The example illustrated both the selective nature of the NATO media machine and the press's disturbing reliance upon it. No one, it seems, bothered to check beyond the briefings stating that only the two aircraft had been lost.

Similarly, when Ian Craig approached the media in May with a story suggesting that Greek hoteliers were planning to sue NATO for a loss of tourist earnings, it was turned down on the basis of being 'without substance' as the number of Western travellers visiting Greece had in fact increased. This was true, but only in so far as the figure had increased on the previous month's paltry statistics - overall, tourist visits to Greece and the Eastern Mediterranean were at an all time low' partly because of the region's proximity to the Balkans war zone.

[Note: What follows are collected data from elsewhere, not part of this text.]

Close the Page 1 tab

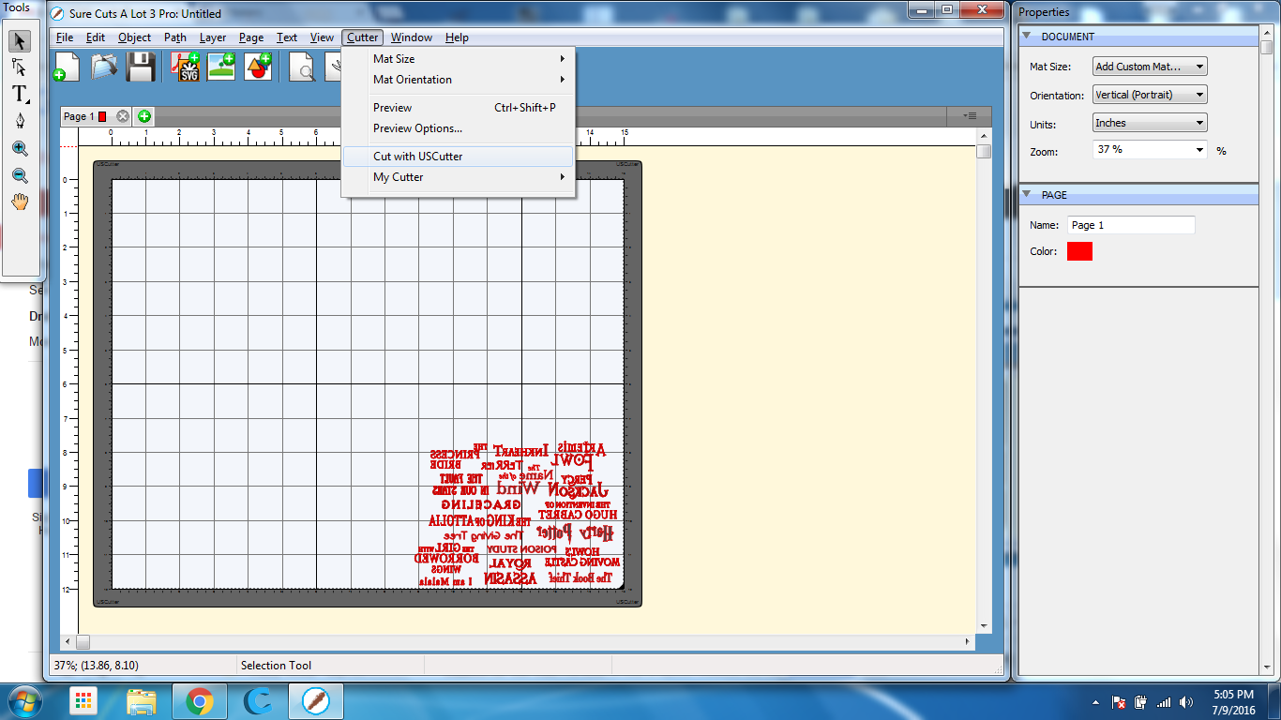[123, 116]
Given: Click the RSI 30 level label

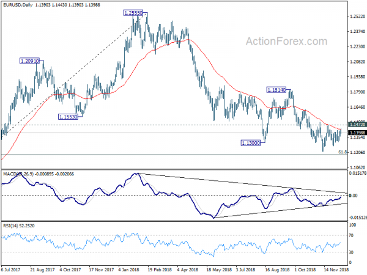Looking at the screenshot, I should [x=351, y=252].
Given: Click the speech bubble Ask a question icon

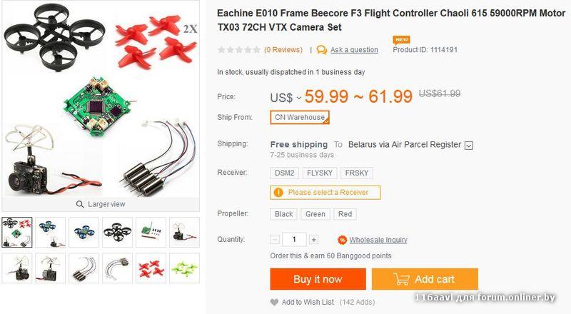Looking at the screenshot, I should 322,50.
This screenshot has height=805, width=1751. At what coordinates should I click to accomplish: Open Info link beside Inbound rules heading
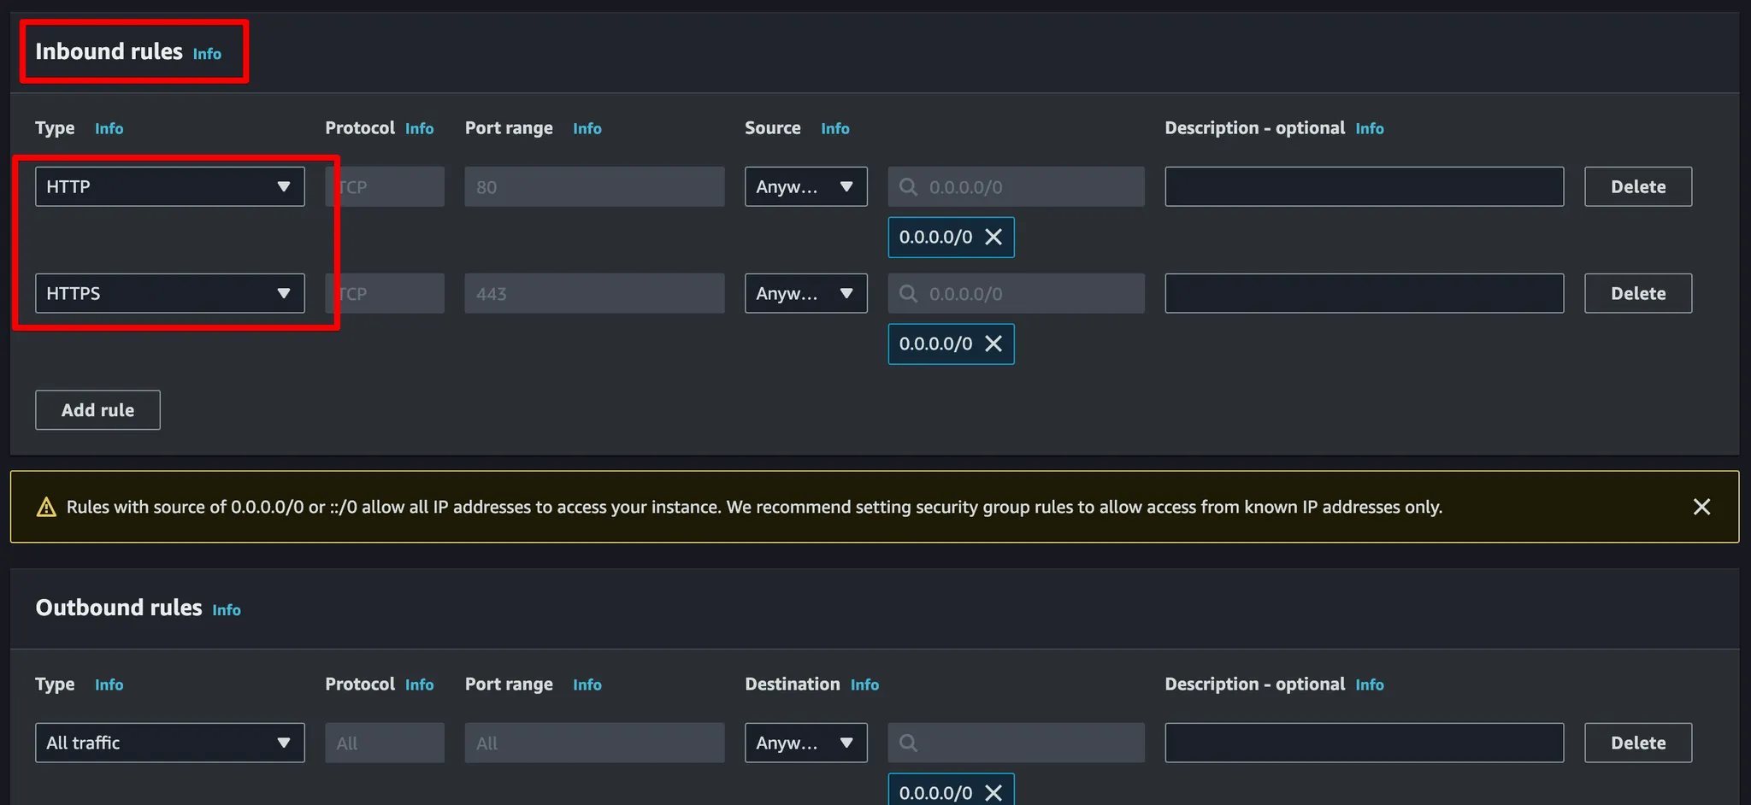207,54
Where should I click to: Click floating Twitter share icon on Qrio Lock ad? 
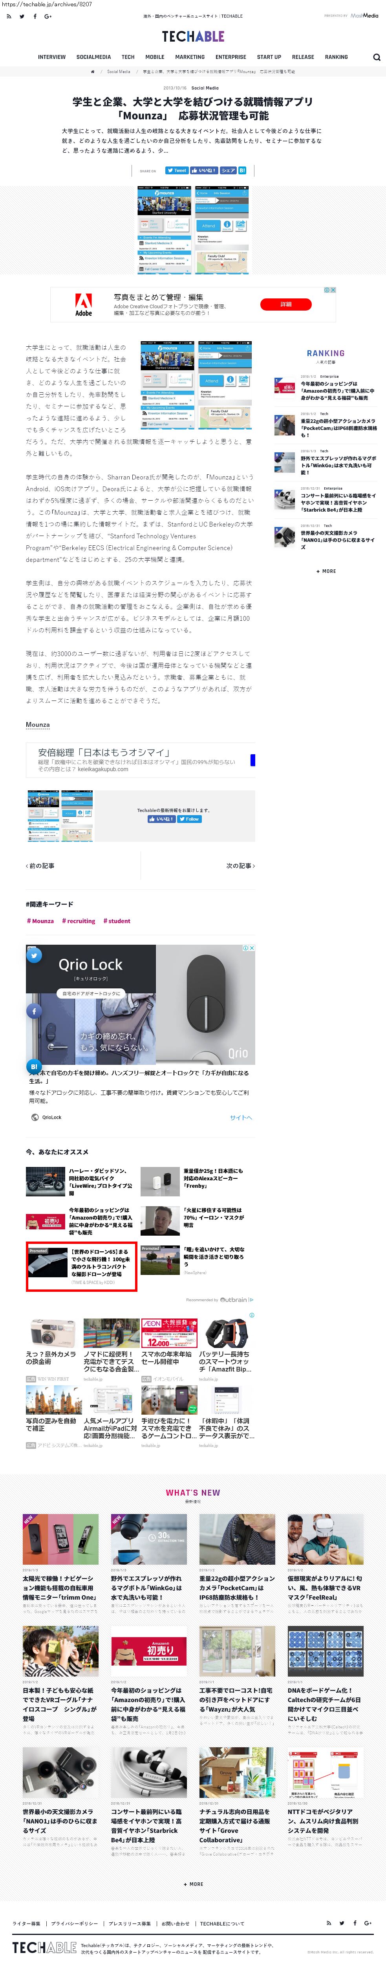point(34,955)
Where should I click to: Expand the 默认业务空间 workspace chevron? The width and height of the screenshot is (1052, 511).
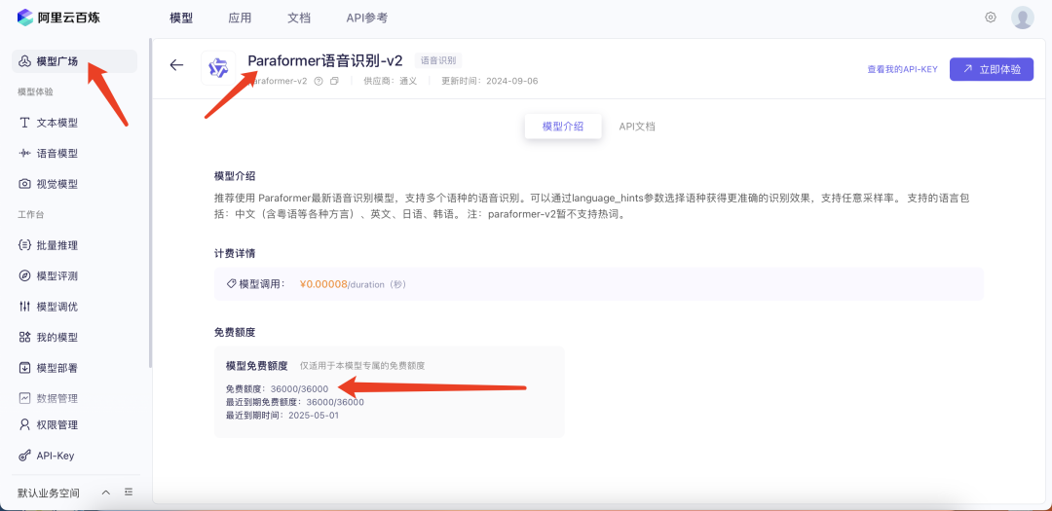pos(106,493)
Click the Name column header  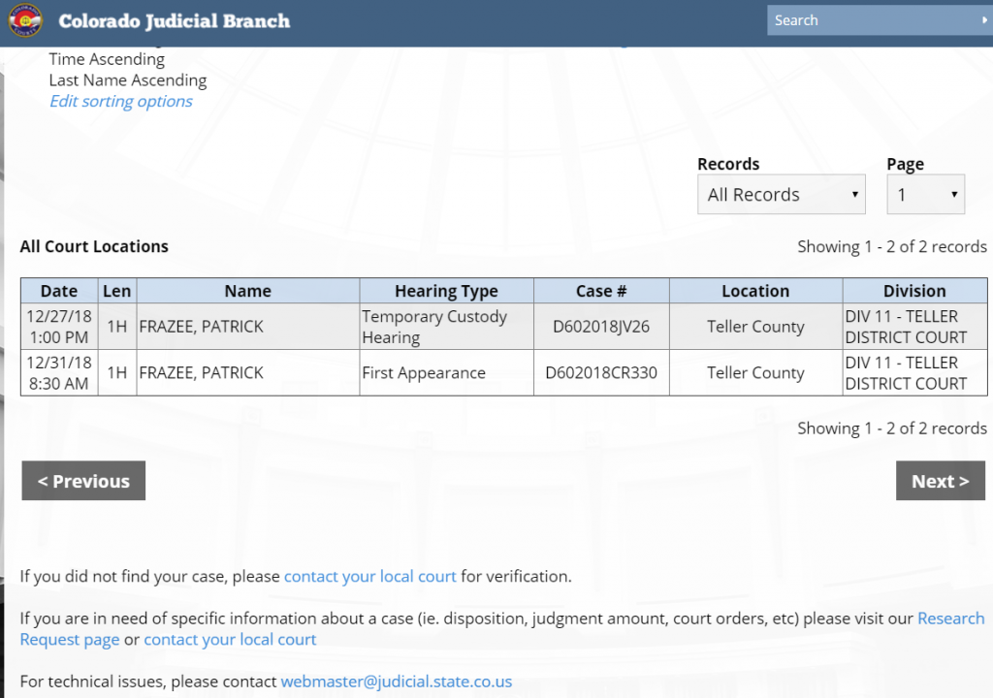[247, 291]
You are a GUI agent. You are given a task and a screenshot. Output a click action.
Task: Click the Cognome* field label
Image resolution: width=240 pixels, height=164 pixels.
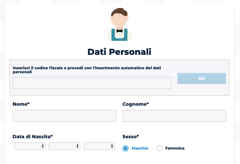(x=136, y=104)
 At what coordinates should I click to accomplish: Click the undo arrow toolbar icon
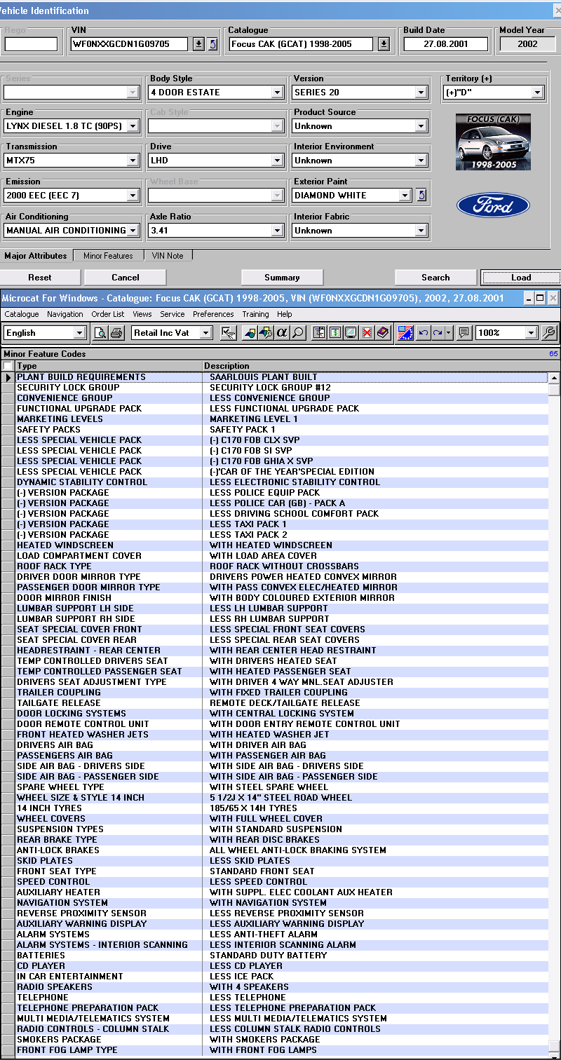pyautogui.click(x=423, y=333)
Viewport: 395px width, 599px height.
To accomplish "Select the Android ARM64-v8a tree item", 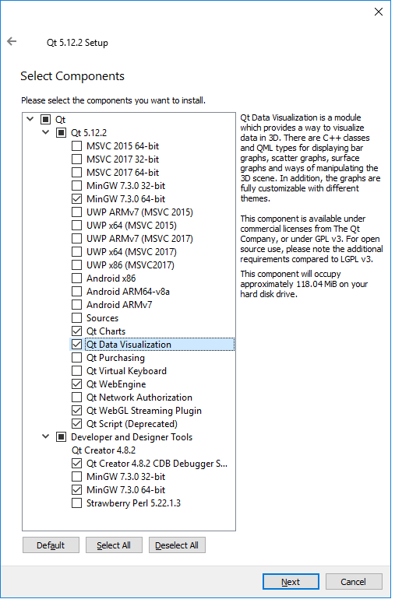I will click(x=128, y=292).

Editors had telephoned the Greek national tourist office and NATO (both falsely claimed that the story had been fabricated by Serb sympathisers in an attempt to cause a further rift between an already strained Athens and Brussels) but failed to contact the hoteliers themselves. Neither had they attempted to question in what context the tourist statistics had 'increased'.

By the time Craig had pointed this out, the original issue of the hoteliers suing NATO (an unprecedented action) had been overshadowed by an argument over the interpretation of statistics. As one reporter put it, "NATO spin effectively killed the story - the national press, knowingly or otherwise, assisted in the process."


MODERN IMPERIALISM 'NOT TO BLAME'

When journalists suggested that British and US foreign policy objectives might account for NATO's keenness to bomb Serbia, rather than any genuine humanitarian agenda, NATO spokespeople denounced such suggestions as 'mere muck raking' and attempted to 'kill' the stories.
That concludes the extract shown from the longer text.